Council must pay concreter

THE State Administrative Tribunal has ruled that Bayswater council acted “unreasonably” in opposing a proposed concrete batching plant on Collier Road.

The SAT has ordered the council to pay $112,000 in legal costs and consultation fees to the applicant by August 11.

The SAT usually doesn’t award legal costs and the move could deter other councils who side with angry residents and refuse point-blank to approve developments, despite them complying with regulations.

The city’s prolonged and unsuccessful fight against the proposed concrete batching plant dates back to 2011, and by 2014 the council had already spent $170,000 on its own lawyers.
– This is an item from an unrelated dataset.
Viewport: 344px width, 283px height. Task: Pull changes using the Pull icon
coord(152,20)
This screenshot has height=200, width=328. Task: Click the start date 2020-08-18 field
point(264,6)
The total cost to ratepayers is now at least $282,000.

The SAT finding said Bayswater council, “took the view it would always oppose a concrete batching plant at the subject site regardless of any professional advice or previous decision of the tribunal.

“The Tribunal found, whilst the respondent may oppose a concrete batching plant at the subject site, the respondent was still obliged to consider the proposal on its merits”.

It said the council “acted unreasonably in refusing to approve the superior design” in 2016.

“…cost orders are generally only made in review proceedings where a party has acted unreasonably” and not made a decision on its merits.

The finding says that when Bayswater mayor Barry McKenna gave evidence at the SAT hearing he “appeared to have little substance underpinning his own reasons for refusing the proposed development beyond stating a number of times in different ways what the tribunal finds to be implausible statements to the effect that the decision ‘… was for valid planning reasons’.”

“The mayor’s evidence and an examination of the reasons for decision of the respondent in the reconsideration appear to the tribunal to be clearly incongruous when set against all of the professional advice that was before the respondent and appear to be contrived in an attempt to appear to genuinely decide the proposal on its merits.”

Bayswater council has not said if it will appeal the SAT’s decision.

In 2011 Bayswater council initially rejected the proposed batching plant, but the SAT overturned the decision and approved the application in 2014, subject to conditions.

There was still community concern about the dust and health risks, and in 2015 the plant made further modifications and presented the new version to Bayswater for approval.

But the council knocked it back, meaning the applicant, Ransberg, had to go back to SAT in 2016, pushing for costs because of its own mounting legal bills.